Recently I had a conversation with someone who was very critical of the, as she saw it, large number of immigrants entering Britain.  A week or so later she told me that her family could be traced back to the Normans.  I resisted the temptation to comment on her French ancestry!  However, I did find myself thinking about the subject of migration. Many Cornish see themselves as Celts, is there any truth in this?

After the last glacial retreat of the Ice Age in about 15000 BC hunter-gatherers who eventually formed Neolithic farming villages inhabited Britain. . As time progressed from the Stone Ages into the Bronze Age and Iron Age these early Britons became highly skilled in pottery and metal work.  It is believed that tin mines in Cornwall attracted merchant sailors from Carthage. It was these Ancient Britons who built our stone circles and buried their chiefs in barrow mounds. Around 400 BC Britain was conquered by the Celts and then in 54 BC by the Romans under Julius Caesar, our first immigrants were invaders.

Celts were members of an Indo-European people whose first known territory was in central Europe about 1200 BC in the upper Danube, the Alps, and parts of France and Southern Germany.  Eventually they spread into Spain and Portugal, Northern. Italy, Greece and the Balkans before reaching Britain.  The Celtic language divided into two groups, the GOIDELIC (Irish, Scottish and Manx Gaelic) and BRYTHANIC (Welsh, Cornish, Breton and Gaulish).  This question of language is possibly why many Cornish view themselves as Celts.
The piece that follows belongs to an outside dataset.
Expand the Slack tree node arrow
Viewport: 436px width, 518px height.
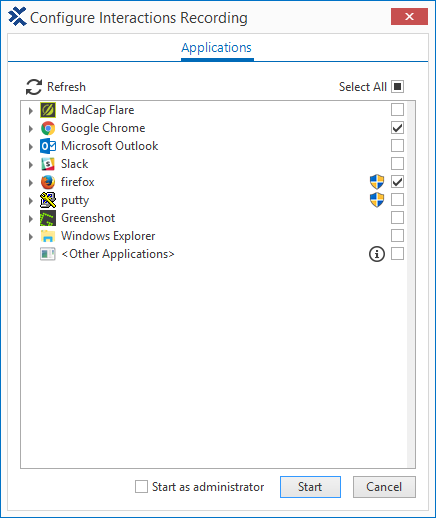click(x=31, y=164)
Further invasions followed and by the early 18th century Celts, Romans, Anglo-Saxons, Vikings and Normans had formed the ethnic raw materials for the emergence of the British people. Perhaps this is what we mean by an ‘indigenous Briton’? But that cannot be so, in the last two hundred years; Huguenots, Dutchmen, Indians and Jamaicans, waves of immigration have left a deep imprint on British life.  In that time around nine million people are believed to have settled in this country but many more have been lost by emigration. This was particularly so in Cornwall, farming suffered periodic depressions in the 1840s and 1870s and fishing experienced a gradual decline in the 19th century, reaching a climax in the 1890s.  Possibly the biggest decline from the mid 19th century onwards was in mining, many mining communities saw a 25% decline in their population. In 1875 the West Briton newspaper carried a report that ‘Ten thousand five hundred and seventy six emigrants left Cornwall for the Australian colonies during the first six months of the present year.’  It was not only to Australia that the miners went, North America was perhaps the greatest home of the Cornish migrant, with South Africa gaining importance towards the end of the century. Population statistics, together with an analysis of Cornish surnames in South Australia in 1890, indicated that there were some 30,000 people of Cornish birth or direct descent in the colony at the turn of the century. This was at a time when travel was difficult and journeys long but the Cornish desperately needed work and the colonies needed their skills.

The post war boom in Britain in the years immediately following 1945 brought many migrants to this country, their skills were needed here. Between 1800 and 1945 immigrants to Britain originated mainly from Europe, but in the last sixty-five years they have come from all over the world.  There are many ways in which they have helped to transform our lives; football is perhaps one of the most obvious indications of the impact of immigration!  In industry immigrants are often seen as a source of cheap labour, but immigrants of the 19th century have gone on to become 20th century tycoons controlling some of our wealthiest businesses.

A very noticeable change in which migrants have played a leading role is in our changing tastes in food.  I can clearly recall restaurants serving Chinese and Indian food opening in the 1950s and 1960s.  Back in the late 19th century it was the Italians who brought ice cream to our streets. New food shops started to appear and new religions, particularly in inner cities whole areas were transformed. No doubt emigrant English were establishing ‘little England’  communities and introducing pasties and other regional dishes in other parts of the world. We have global culture on our doorsteps.

Ease of travel, technology, so many things have brought nationalities together, maybe we should stop talking about the inhabitants of a particular country as indigenous and start thinking of ourselves as citizens of the world.